# Problem
Repeat the lines below exactly as written, please, from the line with "Image resolution: width=1080" to the line with "Given: Select the 2020-09-19 date text", both lines included, and no others.

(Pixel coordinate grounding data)
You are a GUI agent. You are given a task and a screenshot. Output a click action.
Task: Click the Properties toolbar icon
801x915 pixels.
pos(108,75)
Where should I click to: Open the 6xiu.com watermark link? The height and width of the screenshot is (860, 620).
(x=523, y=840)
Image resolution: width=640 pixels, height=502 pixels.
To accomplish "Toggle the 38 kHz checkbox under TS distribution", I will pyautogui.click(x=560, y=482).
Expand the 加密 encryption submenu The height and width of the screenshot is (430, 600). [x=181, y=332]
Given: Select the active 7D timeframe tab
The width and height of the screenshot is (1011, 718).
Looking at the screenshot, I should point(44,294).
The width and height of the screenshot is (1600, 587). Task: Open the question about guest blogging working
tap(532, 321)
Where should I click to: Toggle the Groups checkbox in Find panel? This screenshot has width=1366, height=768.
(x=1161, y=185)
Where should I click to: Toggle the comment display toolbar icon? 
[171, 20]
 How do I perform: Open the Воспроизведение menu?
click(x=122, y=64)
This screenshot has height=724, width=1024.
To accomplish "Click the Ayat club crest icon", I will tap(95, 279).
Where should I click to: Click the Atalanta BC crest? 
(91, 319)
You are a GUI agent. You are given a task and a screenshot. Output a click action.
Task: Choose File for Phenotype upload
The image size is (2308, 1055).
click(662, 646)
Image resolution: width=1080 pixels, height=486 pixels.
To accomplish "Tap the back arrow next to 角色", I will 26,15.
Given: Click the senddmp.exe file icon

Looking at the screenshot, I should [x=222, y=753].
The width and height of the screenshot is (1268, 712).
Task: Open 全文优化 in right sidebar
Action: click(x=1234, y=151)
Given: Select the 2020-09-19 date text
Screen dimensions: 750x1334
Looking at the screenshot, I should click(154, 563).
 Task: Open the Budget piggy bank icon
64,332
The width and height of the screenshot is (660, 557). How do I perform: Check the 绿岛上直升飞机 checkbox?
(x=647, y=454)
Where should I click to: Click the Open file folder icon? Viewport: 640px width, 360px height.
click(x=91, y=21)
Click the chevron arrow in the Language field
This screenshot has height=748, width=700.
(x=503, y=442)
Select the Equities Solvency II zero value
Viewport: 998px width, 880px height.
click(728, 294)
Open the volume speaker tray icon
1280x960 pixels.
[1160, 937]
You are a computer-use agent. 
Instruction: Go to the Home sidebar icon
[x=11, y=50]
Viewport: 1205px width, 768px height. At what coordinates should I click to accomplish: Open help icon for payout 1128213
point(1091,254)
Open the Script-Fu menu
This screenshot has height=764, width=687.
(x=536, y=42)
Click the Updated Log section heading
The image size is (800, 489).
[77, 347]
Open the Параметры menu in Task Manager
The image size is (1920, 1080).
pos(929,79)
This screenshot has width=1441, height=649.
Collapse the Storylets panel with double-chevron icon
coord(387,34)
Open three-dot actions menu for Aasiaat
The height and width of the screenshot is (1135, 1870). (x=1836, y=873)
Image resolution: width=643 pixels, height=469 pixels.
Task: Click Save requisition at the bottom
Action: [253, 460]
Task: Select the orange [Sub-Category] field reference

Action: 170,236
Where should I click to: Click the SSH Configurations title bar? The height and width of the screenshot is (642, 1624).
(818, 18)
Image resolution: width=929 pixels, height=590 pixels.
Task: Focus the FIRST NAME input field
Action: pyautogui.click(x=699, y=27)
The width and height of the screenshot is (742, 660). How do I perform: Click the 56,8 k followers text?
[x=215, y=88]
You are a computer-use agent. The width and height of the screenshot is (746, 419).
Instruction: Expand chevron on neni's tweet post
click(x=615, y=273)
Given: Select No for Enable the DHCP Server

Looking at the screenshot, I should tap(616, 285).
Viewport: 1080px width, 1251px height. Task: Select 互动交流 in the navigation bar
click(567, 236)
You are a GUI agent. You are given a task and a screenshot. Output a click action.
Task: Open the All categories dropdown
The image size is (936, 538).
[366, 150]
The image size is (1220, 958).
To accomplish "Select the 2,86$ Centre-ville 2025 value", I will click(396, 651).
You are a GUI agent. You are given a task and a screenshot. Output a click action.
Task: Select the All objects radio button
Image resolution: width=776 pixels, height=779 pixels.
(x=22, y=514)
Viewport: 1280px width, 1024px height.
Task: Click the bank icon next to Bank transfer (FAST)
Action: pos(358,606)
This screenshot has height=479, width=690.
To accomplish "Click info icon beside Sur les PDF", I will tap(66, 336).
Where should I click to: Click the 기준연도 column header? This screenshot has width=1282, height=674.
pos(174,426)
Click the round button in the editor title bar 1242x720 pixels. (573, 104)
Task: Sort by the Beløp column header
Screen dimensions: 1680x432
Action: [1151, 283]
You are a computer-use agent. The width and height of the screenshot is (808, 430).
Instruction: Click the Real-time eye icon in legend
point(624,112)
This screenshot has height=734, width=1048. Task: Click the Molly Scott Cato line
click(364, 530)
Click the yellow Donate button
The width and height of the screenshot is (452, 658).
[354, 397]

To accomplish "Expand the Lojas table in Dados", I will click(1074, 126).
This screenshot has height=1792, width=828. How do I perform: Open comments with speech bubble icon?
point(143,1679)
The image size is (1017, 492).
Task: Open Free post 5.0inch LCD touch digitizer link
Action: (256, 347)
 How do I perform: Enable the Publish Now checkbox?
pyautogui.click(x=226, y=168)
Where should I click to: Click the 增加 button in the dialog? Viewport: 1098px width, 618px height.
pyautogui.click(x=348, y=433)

# Exercise output
Image resolution: width=1080 pixels, height=486 pixels.
To accomplish "Tap the back arrow next to 角色", I will 26,15.
Given: Click the senddmp.exe file icon

Looking at the screenshot, I should [x=222, y=753].
The width and height of the screenshot is (1268, 712).
Task: Open 全文优化 in right sidebar
Action: click(x=1234, y=151)
Given: Select the 2020-09-19 date text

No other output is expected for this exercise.